▶ _Consegna 1_
Elenca le realtà che, secondo l'intervista a Roberto Carifi, esistono eppure hanno perduto la libertà di esistere per come sono.

▶ _Estratto del testo_
++++
In difesa della filosofia
Roberto Carifi con Tina Cosmai
Ecco la seconda parte dell'intervista a Roberto Carifi, pubblicata
sul numero
143 di Caffè Europa
Roberto Carifi, In difesa della filosofia, Le Lettere, Pag. 68 £
18.000
Stiamo dimenticando noi stessi, le nostre capacità contemplative,
speculative. Il nostro stato naturale di comprensione di tutto ciò
che è, che esiste, è contaminato dai messaggi della tecnica, delle
discipline analitiche e scientifiche, dalla dimenticanza del senso
vero e infinito delle cose. La natura, l’uomo, la morte, il
dolore, esistono eppure hanno perduto la libertà di esistere per
come sono, nella loro semplicità d’essere.
S. Agostino sostiene che “l’amore è quello che conosce”,
perché soltanto l’amore concepisce le cose per come sono, le
lascia essere, non le contamina con finalità utilitaristiche. E’
una visione della vita che lascia spazio all’essere, che considera
l’essere creato dal nulla, ex nihilo, sempre nella citazione di
Agostino.
Ed è anche il pensiero di Roberto Carifi, il poeta filosofo che ha
scritto un piccolo libro dal titolo In difesa della filosofia (Le
Lettere Editore). “ In difesa della filosofia” spiega Carifi “perché
sono convinto che la nostra sia un’epoca in cui domina il
prassismo, l’ideologia del fare, in cui la dimensione
contemplativa e meditativa, tipica della filosofia, va
disperdendosi. Quindi la filosofia ha bisogno di essere difesa,
anche se ci vorrebbero difensori più forti e più potenti di me. Io
ho fatto ciò che potevo, ho dato il mio piccolo contributo a questa
difesa del pensiero così come l’ha inteso l’Occidente fin dalle
sue radici platoniche: pensiero come teoria, come sguardo capace di
penetrare la verità”.

Qual è il legame tra filosofia e verità?
La filosofia è sempre domanda e ricerca della verità. E la
verità è la semplicità stessa dell’essere, delle cose. Io credo
che non si debba andare a cercare chissà dove la verità, perché
essa è sotto i nostri occhi, ma spesso noi non riusciamo a vederla.
La filosofia, come ci ha insegnato Platone, realizza pienamente il
reale, quindi dà un fondamento veritativo alle cose e credo che sia
proprio attraverso la filosofia che noi vediamo le cose nella loro
essenza.
++++
▶ _Voci sulle coordinate di destinazione_
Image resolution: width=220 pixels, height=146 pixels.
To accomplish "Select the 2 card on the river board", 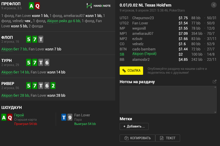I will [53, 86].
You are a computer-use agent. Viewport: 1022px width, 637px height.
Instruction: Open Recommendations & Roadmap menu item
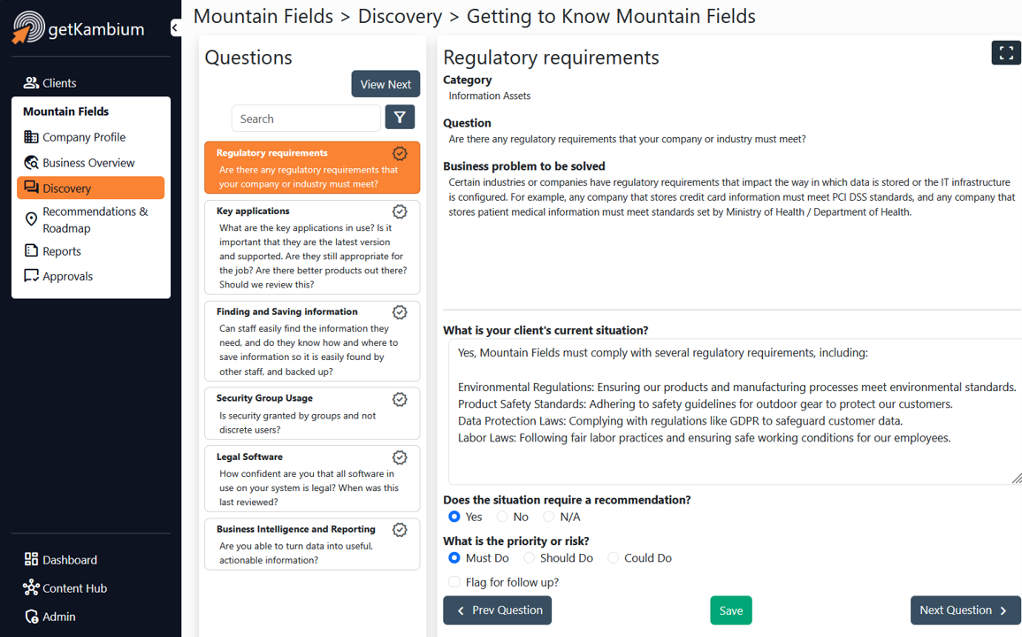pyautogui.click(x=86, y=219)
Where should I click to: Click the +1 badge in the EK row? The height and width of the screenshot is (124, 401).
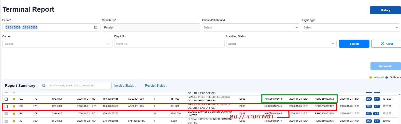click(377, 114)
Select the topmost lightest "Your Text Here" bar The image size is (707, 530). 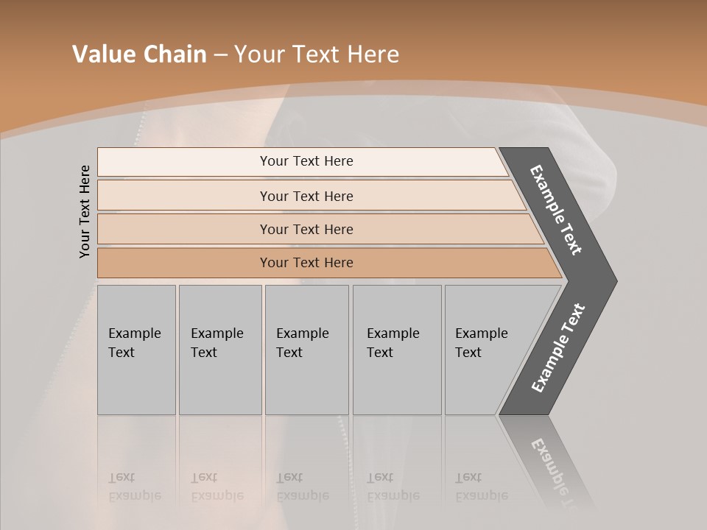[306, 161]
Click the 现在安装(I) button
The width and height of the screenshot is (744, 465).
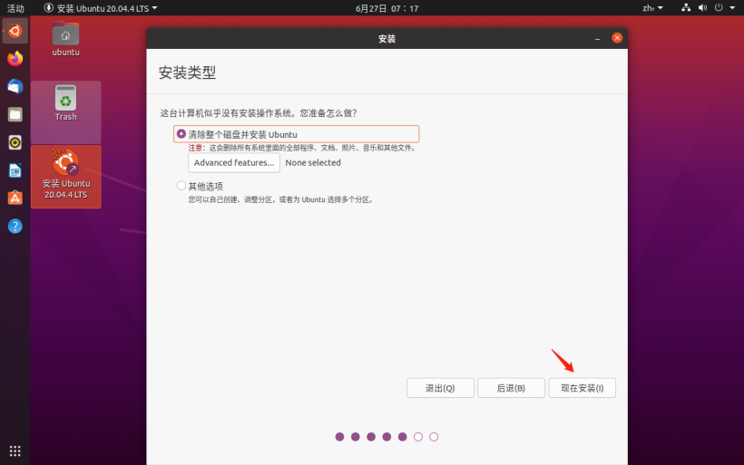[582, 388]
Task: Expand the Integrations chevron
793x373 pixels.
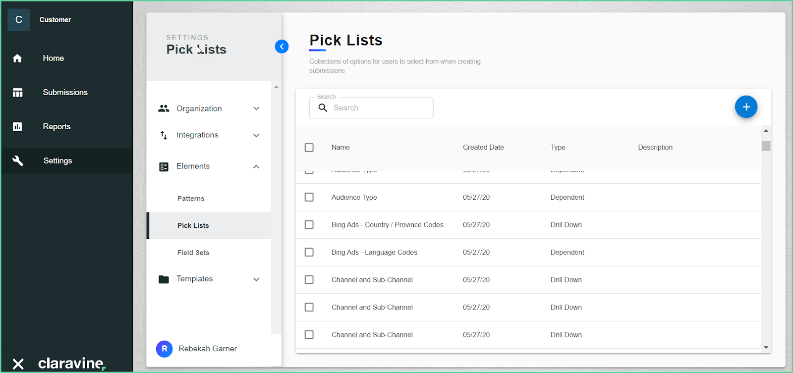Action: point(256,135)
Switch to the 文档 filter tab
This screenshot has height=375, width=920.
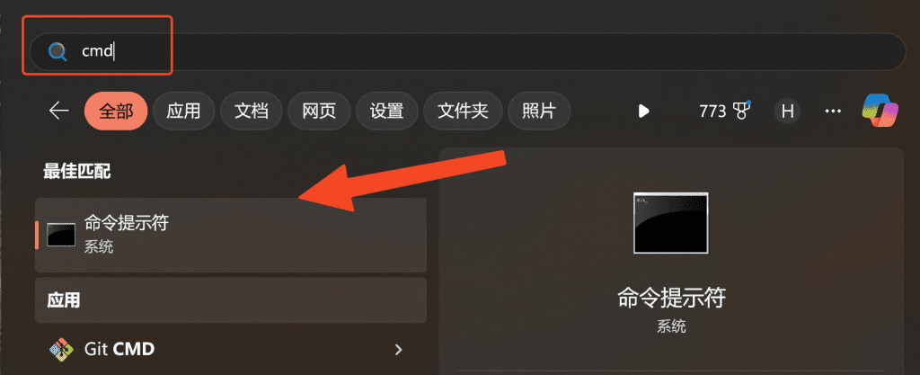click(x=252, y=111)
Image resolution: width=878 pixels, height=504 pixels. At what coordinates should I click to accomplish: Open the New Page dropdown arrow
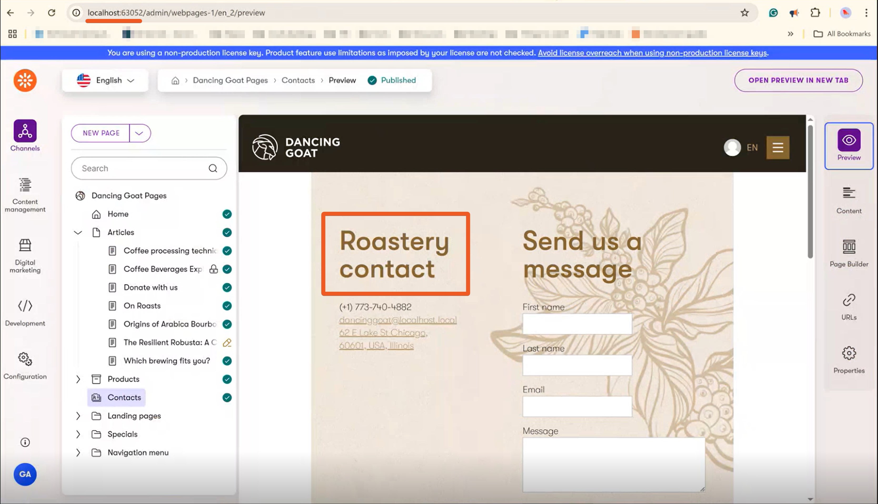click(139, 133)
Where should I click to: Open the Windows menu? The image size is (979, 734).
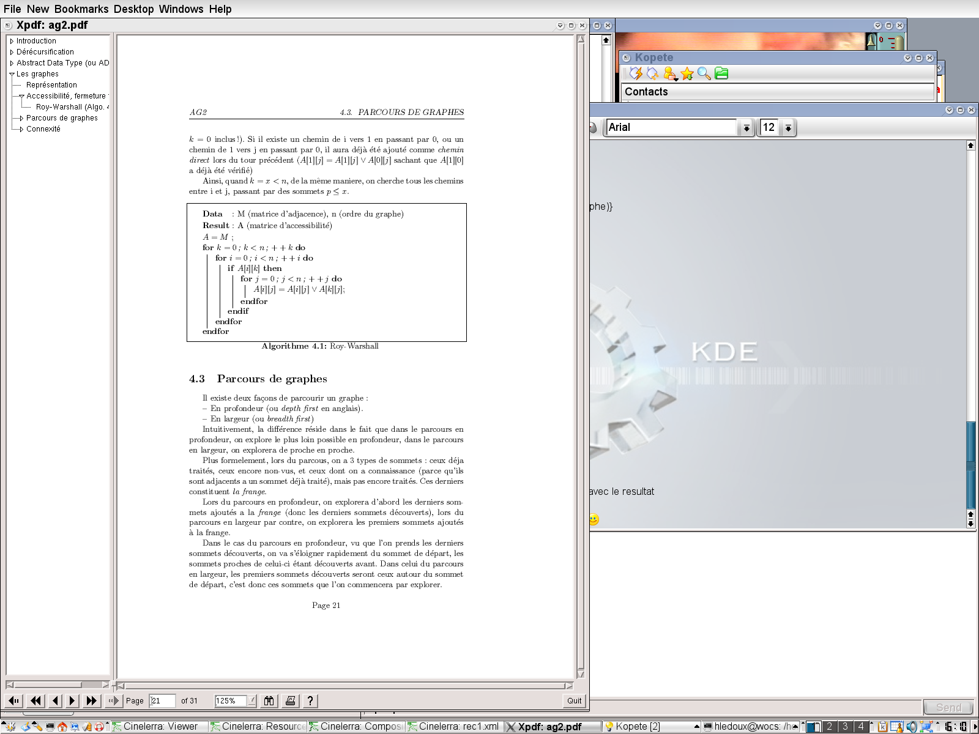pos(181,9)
++++
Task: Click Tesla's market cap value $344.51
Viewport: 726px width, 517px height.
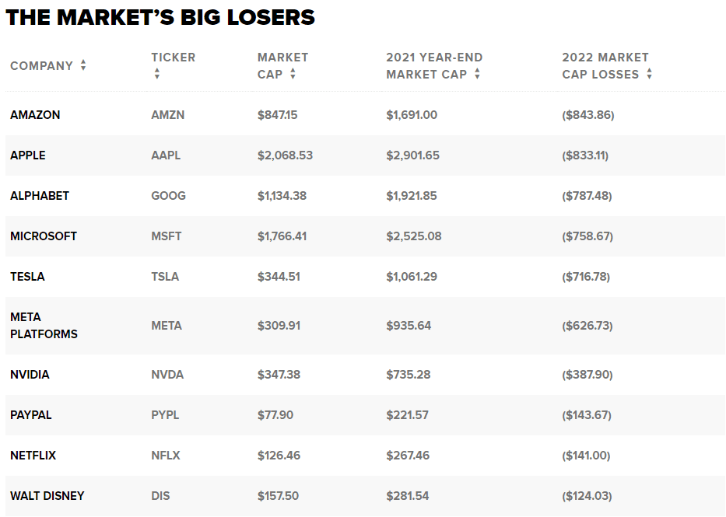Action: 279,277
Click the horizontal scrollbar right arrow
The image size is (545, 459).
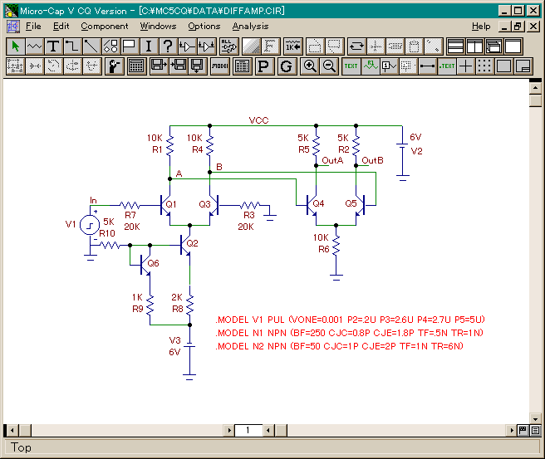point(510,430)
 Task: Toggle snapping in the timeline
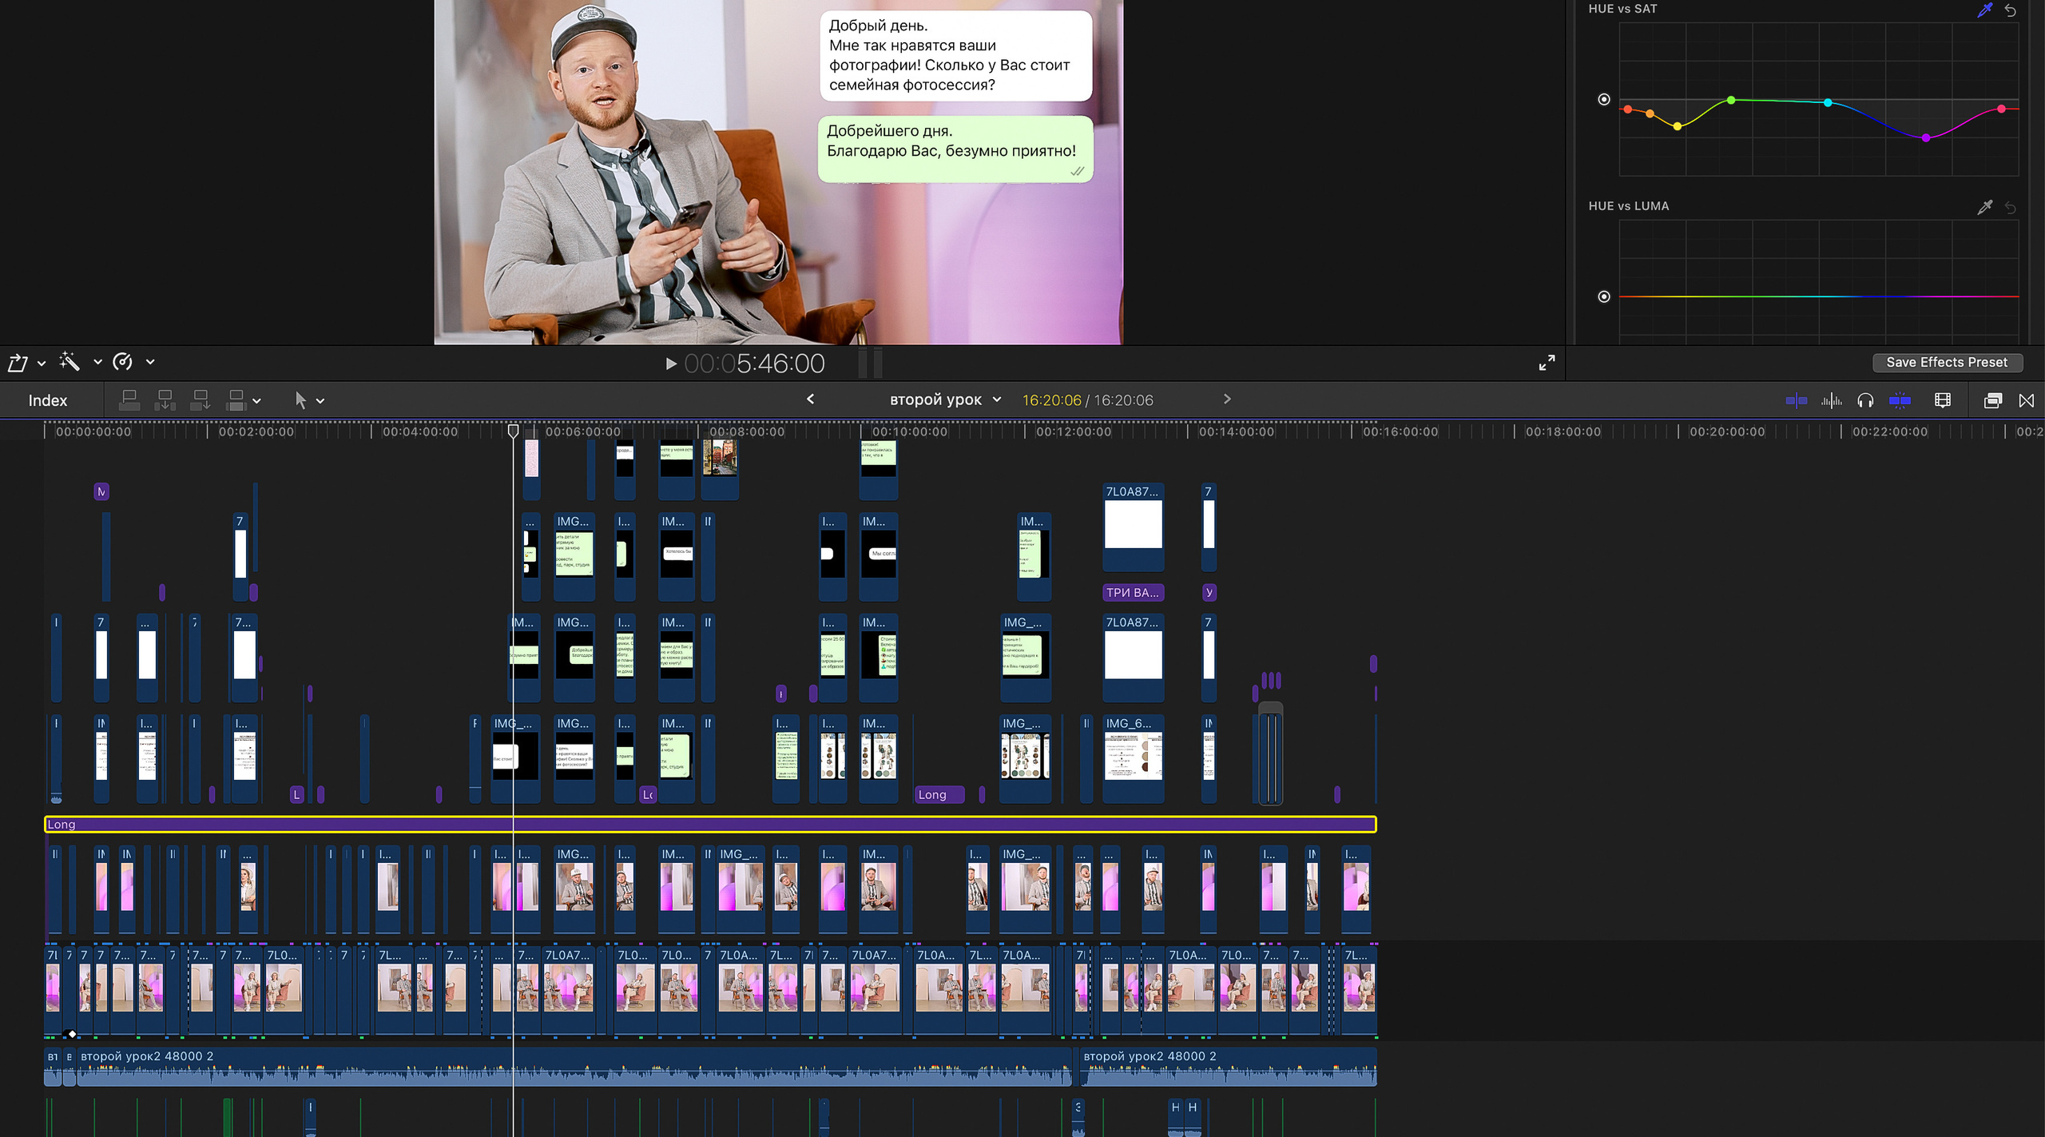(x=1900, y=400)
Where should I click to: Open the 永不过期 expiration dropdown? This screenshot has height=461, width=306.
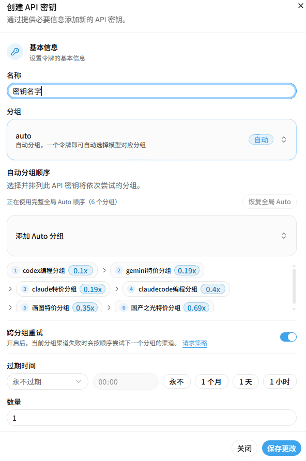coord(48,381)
++++
▶ _Consegna 2_
Disponi come lista JSON di stringhe, una per riga, le righe delle voci comprese tra quella che contiene "Click the horizontal scrollbar right arrow" e quella che contiene "coord(48,381)", entrambe incluse. Tralascia le righe vuote e ometti le immagini.

▶ _Risultato 1_
- La natura
- L'uomo
- La morte
- Il dolore

▶ _Risultato 2_
[
  "Click the horizontal scrollbar right arrow",
  "The image size is (545, 459).",
  "point(510,430)",
  " Task: Toggle snapping in the timeline",
  "(x=1900, y=400)",
  "Where should I click to: Open the 永不过期 expiration dropdown? This screenshot has height=461, width=306.",
  "coord(48,381)"
]